Thus, to reduce the size of particles of the active metal while increasing the degree of dispersion of the particles in order to provide a metal carrying catalyst that can express a high activity, JP Patent Publication (Kokai) No. 2003-320249 A manufactures a metal carrying catalyst as follows. Ketjen carbon, serving as a carrier, is added to a mixed solution of ion exchange water, serving as a solvent, and ethanol, serving as a reducing agent. The solution is dispersed and boiled to sufficiently remove dissolved oxygen. A dinitrodiamine platinum salt, which is a metal salt, is added to the solution, which is then thermally refluxed to allow the ketjen carbon to carry Pt colloids. The solution is further cooled to the room temperature and filtered, washed, and dried.

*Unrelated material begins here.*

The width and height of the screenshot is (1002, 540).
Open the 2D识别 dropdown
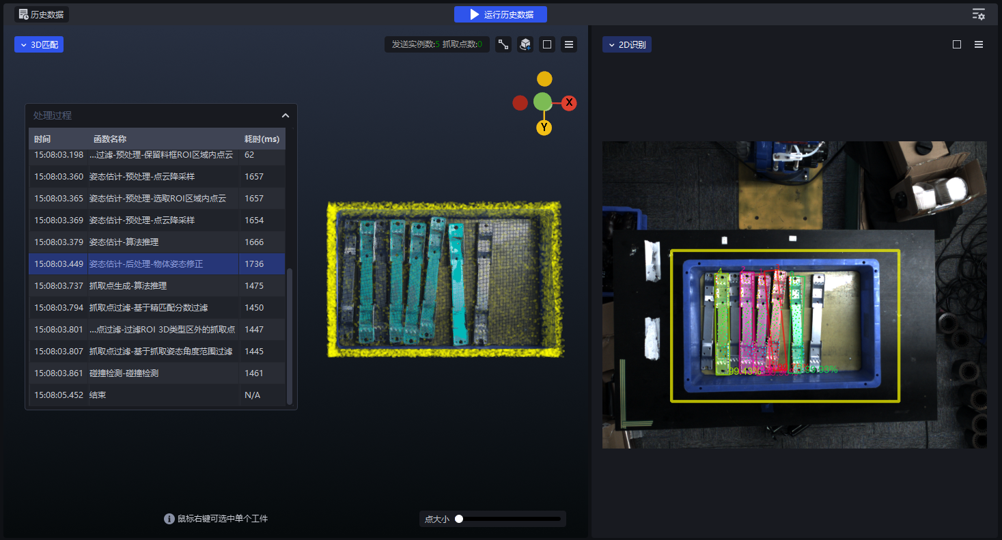click(626, 45)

It has been known that heating is carried out in reducing the noble metal catalyst during catalyst production as in JP Patent Publication (Kokai) No. 2003-320249 A. However, the purpose of the heating is to reduce the size of noble metal particles to increase the active area of the noble metal surface.

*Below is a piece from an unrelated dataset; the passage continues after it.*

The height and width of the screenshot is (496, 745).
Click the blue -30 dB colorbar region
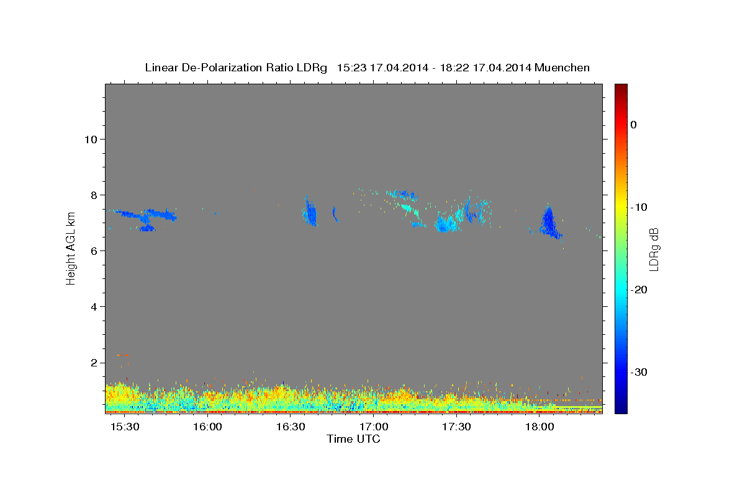pyautogui.click(x=621, y=372)
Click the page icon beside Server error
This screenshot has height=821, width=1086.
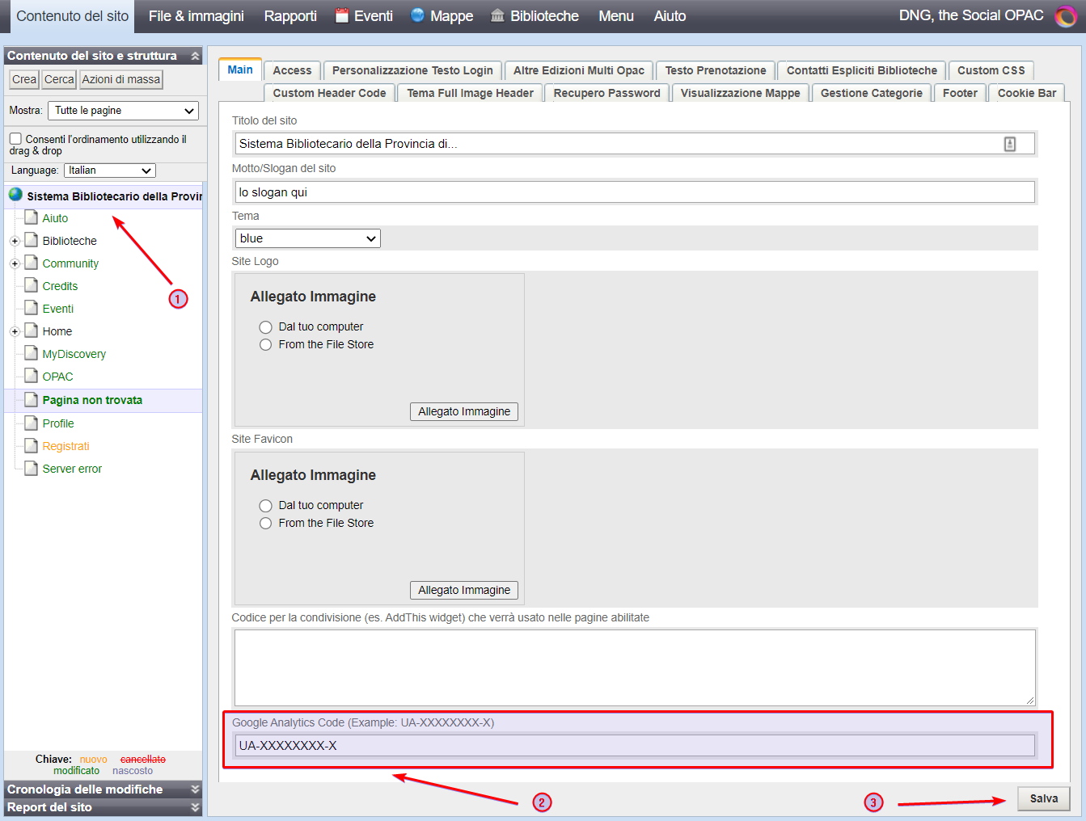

Both conventional cathode and anode use an electrode catalyst comprising catalytic metal particulates of platinum or a platinum alloy highly dispersed and carried in a conductive carrier such as carbon black which has a large specific surface area. Highly dispersing and carrying the particulates of the catalytic metal increases the reactive area of the electrode and improves the catalytic activity.


However, with the surface of the catalyst covered with an electrolyte, when metal particulates are carried even in micropores in the carrier, the catalytic metal particulates in the micropores of the carbon particulates cannot contact the solid electrolytic membrane.


That is, the conventional catalyst is expected to have Pt particles in micropores of carbons. This catalyst mixed with an electrolytic polymer such as nafion prevents the polymer from entering the micropores. Thus, the Pt particles in the micropores do not contribute to three-phase interfaces, reducing the utilization rate of Pt.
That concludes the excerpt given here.